Work request:
Count only the lines of the records that hold "calendar", then give the number without any other words.

Dataset entries:
____

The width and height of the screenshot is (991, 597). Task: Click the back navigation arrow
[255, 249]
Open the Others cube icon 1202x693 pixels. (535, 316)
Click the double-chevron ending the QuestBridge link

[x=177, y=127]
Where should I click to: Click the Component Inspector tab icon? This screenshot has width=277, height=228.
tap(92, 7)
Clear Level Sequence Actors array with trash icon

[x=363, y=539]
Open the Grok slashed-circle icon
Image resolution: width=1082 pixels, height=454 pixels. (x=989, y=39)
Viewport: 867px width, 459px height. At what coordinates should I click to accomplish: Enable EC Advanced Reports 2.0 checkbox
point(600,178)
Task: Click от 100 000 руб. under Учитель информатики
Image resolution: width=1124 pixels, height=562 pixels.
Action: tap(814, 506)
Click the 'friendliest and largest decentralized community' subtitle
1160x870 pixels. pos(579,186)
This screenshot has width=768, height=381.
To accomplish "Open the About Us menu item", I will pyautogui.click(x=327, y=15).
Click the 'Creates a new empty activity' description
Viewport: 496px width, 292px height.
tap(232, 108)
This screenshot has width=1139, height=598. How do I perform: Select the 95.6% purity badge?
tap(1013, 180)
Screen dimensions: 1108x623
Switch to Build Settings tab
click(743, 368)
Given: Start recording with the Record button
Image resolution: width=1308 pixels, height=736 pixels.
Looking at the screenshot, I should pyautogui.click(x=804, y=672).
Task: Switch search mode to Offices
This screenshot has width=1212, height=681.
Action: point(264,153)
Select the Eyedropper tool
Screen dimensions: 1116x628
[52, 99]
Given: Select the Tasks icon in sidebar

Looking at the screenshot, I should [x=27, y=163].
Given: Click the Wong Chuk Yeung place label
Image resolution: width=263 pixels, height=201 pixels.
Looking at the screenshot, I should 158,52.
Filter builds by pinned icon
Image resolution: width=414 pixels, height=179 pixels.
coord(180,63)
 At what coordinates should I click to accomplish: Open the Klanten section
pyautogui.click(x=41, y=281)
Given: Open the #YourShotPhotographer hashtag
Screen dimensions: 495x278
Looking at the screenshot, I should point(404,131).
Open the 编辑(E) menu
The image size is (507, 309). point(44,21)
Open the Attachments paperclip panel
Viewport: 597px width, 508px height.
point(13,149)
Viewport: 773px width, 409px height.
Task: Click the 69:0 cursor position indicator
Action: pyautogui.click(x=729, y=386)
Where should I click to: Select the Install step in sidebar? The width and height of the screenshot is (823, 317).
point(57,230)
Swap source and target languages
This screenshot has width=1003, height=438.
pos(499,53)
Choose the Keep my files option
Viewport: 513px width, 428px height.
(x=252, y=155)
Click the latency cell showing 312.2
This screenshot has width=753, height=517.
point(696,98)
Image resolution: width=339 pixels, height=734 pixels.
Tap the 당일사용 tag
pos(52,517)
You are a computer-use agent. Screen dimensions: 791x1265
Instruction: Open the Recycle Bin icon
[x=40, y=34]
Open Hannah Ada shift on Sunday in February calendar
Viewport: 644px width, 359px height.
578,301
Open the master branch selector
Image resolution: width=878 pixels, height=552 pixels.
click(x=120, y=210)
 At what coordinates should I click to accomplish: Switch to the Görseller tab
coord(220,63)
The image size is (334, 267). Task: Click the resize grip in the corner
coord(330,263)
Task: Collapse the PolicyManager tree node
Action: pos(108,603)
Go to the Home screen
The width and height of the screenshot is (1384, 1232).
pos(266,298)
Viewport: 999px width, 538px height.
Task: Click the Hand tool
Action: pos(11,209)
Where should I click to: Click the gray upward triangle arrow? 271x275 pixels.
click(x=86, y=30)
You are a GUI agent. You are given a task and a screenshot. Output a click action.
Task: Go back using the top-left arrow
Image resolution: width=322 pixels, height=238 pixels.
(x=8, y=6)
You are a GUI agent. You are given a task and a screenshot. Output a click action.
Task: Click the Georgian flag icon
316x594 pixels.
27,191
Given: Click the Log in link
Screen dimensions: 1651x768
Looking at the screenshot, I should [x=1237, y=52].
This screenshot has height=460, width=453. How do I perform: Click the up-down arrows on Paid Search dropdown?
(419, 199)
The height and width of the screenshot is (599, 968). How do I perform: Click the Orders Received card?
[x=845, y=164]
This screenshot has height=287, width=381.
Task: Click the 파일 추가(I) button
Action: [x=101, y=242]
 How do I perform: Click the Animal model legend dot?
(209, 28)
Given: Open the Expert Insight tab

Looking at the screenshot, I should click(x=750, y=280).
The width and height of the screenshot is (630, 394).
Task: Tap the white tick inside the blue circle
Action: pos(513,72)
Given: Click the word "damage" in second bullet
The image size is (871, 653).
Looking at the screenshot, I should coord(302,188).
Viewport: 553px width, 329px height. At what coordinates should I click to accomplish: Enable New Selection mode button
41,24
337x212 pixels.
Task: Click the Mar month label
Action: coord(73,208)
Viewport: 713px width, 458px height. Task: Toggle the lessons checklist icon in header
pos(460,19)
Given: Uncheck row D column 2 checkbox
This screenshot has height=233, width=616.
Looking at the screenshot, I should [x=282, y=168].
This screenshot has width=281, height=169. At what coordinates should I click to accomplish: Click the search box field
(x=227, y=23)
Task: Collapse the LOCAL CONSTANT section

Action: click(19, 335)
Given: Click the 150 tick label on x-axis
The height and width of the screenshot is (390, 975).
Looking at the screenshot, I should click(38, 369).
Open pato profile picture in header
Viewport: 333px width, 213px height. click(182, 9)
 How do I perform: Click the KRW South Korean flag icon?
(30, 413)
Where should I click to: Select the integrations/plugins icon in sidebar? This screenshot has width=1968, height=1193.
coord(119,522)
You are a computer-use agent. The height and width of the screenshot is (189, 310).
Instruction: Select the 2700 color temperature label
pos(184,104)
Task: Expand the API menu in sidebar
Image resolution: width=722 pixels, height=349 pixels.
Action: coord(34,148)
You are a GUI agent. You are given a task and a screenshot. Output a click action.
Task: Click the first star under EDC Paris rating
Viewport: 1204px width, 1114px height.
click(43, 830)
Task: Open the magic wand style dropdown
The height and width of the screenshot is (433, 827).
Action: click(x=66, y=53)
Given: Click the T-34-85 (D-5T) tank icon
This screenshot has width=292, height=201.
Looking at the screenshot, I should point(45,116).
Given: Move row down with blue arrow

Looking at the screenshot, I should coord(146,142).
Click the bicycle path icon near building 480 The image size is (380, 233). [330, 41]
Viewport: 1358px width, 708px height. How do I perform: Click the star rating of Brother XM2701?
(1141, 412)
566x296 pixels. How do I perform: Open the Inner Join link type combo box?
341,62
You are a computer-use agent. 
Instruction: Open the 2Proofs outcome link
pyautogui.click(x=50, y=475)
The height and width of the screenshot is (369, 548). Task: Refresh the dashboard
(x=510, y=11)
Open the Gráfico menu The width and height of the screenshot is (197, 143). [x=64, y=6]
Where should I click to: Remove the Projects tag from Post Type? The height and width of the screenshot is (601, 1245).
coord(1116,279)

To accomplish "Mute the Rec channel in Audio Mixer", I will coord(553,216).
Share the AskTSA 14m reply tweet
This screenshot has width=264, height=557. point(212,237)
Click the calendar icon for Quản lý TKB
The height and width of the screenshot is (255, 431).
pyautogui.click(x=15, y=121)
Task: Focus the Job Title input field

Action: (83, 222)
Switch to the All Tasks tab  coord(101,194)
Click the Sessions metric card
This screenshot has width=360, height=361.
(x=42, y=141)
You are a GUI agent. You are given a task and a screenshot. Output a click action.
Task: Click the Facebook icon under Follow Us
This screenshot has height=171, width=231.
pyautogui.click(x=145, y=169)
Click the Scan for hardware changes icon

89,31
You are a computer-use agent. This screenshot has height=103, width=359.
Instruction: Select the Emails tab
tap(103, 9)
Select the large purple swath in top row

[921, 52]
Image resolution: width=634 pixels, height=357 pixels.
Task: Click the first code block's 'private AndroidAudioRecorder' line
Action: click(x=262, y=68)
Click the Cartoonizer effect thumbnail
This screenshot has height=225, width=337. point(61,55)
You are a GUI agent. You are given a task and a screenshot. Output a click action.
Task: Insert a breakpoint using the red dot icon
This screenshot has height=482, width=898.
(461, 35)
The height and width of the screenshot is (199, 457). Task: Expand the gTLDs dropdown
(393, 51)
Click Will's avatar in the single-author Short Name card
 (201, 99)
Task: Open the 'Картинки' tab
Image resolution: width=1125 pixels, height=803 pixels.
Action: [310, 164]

____

Problem solution:
2